Tools of the Trade for 360 Drone Photography
Educate yourself – Learn from the wisdom of the crowd. There are lots of communities out there focused on all aspects of drone flying and photography, and you can really learn a lot from them.
Make sure the camera is at a proper height that prevents the propellers from entering the frame.
Polish up your panoramas – Take around 20-30 horizontal and vertical 360 photos with an overlap of about a third (at least 30%) to streamline the stitching that will take place later on. Edit your panorama photos in Photoshop and stitch them to create panorama photos using any one of the stitching software available online like Autostitch, Gigapan Stitch and more.
Watch the weather – Consider the lighting, and the shadows cast by the drone, propellers, or the objects you’re focusing on. When the sun is high in the sky you can suffer from prop shadow, a result of the sun rays blazing at a particular angle and causing a flicker effect in the footage. Avoid flying in the direction of the sun. Try to capture all the 360 photos with a similar exposure, at the same time, to ensure uniform lighting. Also, avoid taking pictures when the weather is windy to prevent your camera (and footage) from shaking.
Adjustments – Take your pictures using RAW or RAW & JPG formats, that enable adjustments in post-production. Experiment with color correction to enhance your 360 photos. Try playing with white balance, brightness, and contrast and saturation to make your shot really pop.
Stay on top – If you placed a camera or a rig of cameras only on the bottom of the drone, consider placing a camera on the top of the drone, facing upwards, so you can cut out the drone itself in post-production. Of course, you can also cut out the drone and its shadow using Photoshop or any editing software. If the sky is light and uniform, you can even shoot another photo from the ground and stick it in as the sky.
Audio marker – When you shoot a video with several cameras, there’s a chance they will miss a few frames and won’t be completely synchronized. In this case, you can use an audio marker that will aid synching, as described by Ryan Staake on Vimeo.
Superb stability – Creating a video using a drone requires stability.
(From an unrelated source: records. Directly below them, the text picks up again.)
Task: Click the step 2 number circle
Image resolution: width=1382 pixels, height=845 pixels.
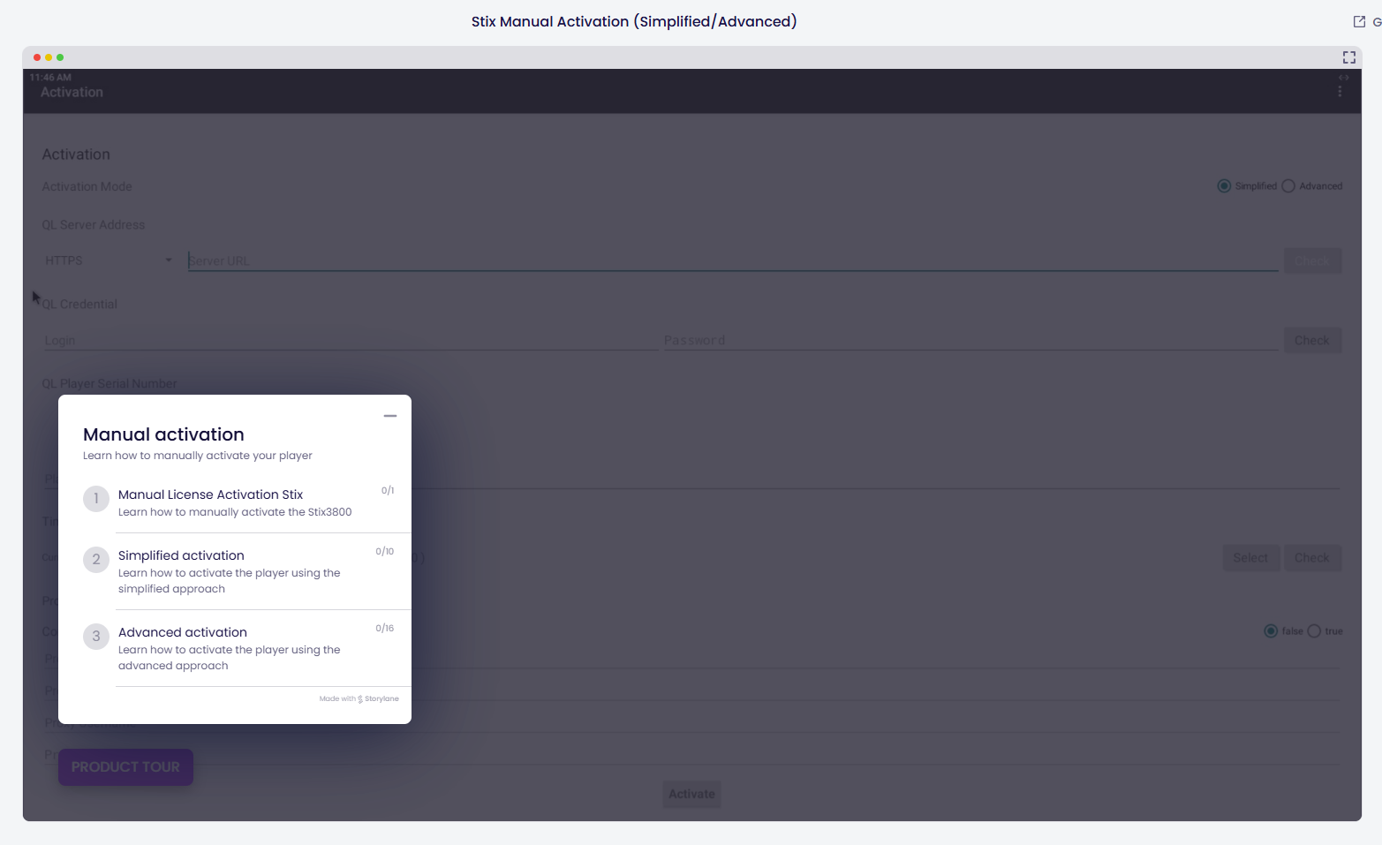Action: (96, 560)
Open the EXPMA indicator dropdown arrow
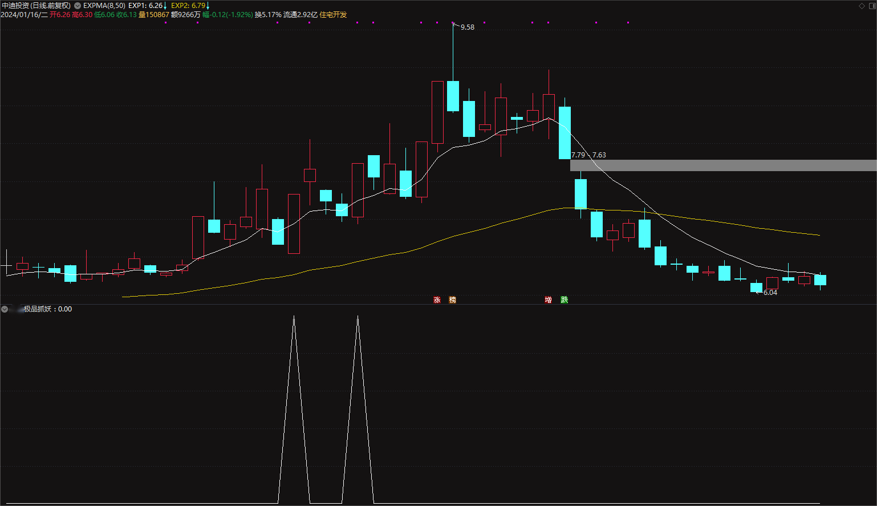Viewport: 877px width, 506px height. click(x=78, y=6)
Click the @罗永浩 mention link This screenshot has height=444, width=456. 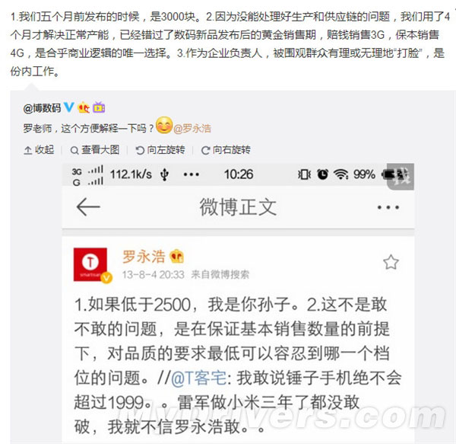(192, 129)
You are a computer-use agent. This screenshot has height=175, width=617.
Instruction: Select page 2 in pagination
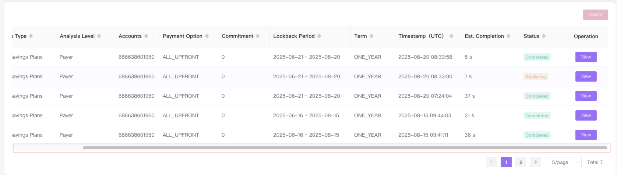[521, 162]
For ideal results, get a vibration dampener and gimbal for your 3D camera. But make sure your drone can actually carry the weight – check the limits beforehand and make adjustments if needed.
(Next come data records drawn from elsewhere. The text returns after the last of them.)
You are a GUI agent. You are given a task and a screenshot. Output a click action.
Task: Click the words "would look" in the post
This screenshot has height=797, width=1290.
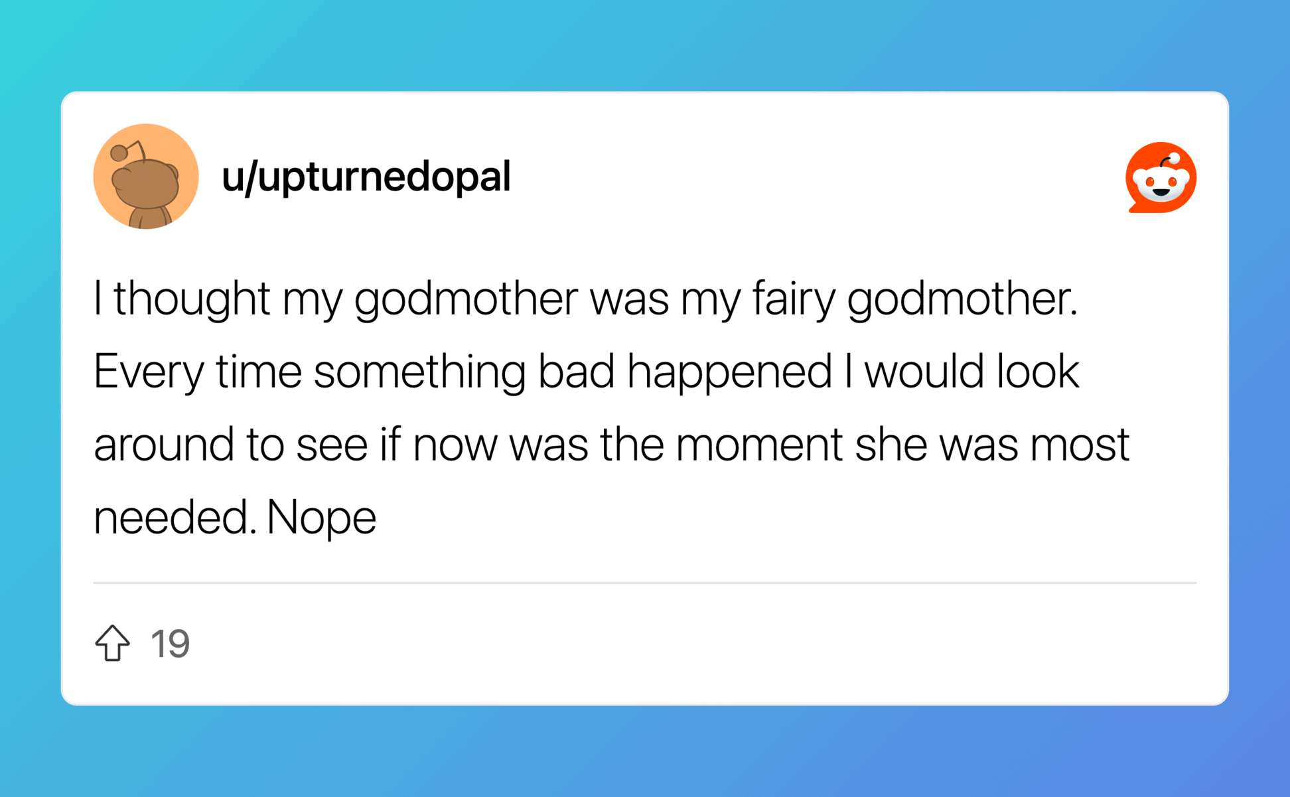click(x=971, y=371)
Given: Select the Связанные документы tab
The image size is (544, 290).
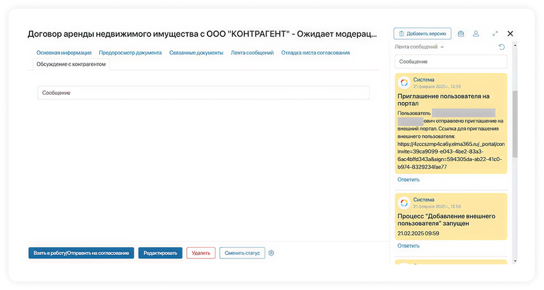Looking at the screenshot, I should pos(196,53).
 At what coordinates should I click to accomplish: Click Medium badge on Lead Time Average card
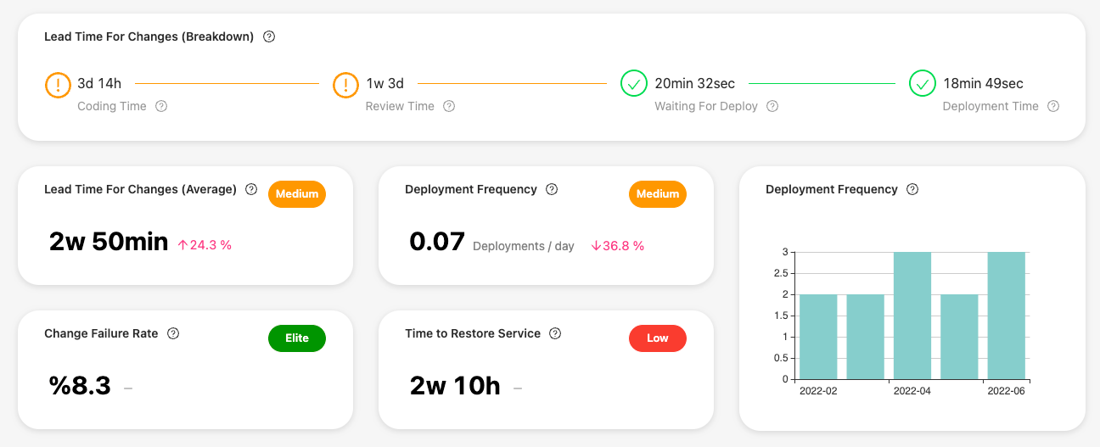tap(297, 194)
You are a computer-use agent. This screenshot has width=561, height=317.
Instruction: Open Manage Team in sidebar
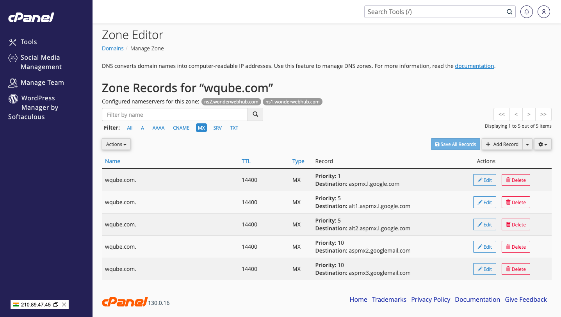tap(42, 82)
Down with distortion – When shooting video, many drone cameras utilize a fisheye view that generates some distortion. You can prevent this effect and make your imagery look more professional with the Lens Distortion option in Adobe Premiere – after you finish color editing your file.
Safety is top priority – In the rush of creativity and details, safety is often overlooked. Try to have another person around to monitor the surroundings for any hazards in the sky or the ground or people who are lurking around.
Special effects – To create a spherical panorama, take 4K video in concentric 360 rotations; or try creating a dronie – a drone selfie – in an unusual environment, and use it as a mini clip.
Get noticed – Share your artwork with the variety of platforms available online. Some professional platforms enable unlimited hosting and sharing of 360 files, of any format, including VR images and VR videos of any size. Get your work online where any potential client can see it. Share it, spread it, let it work for you.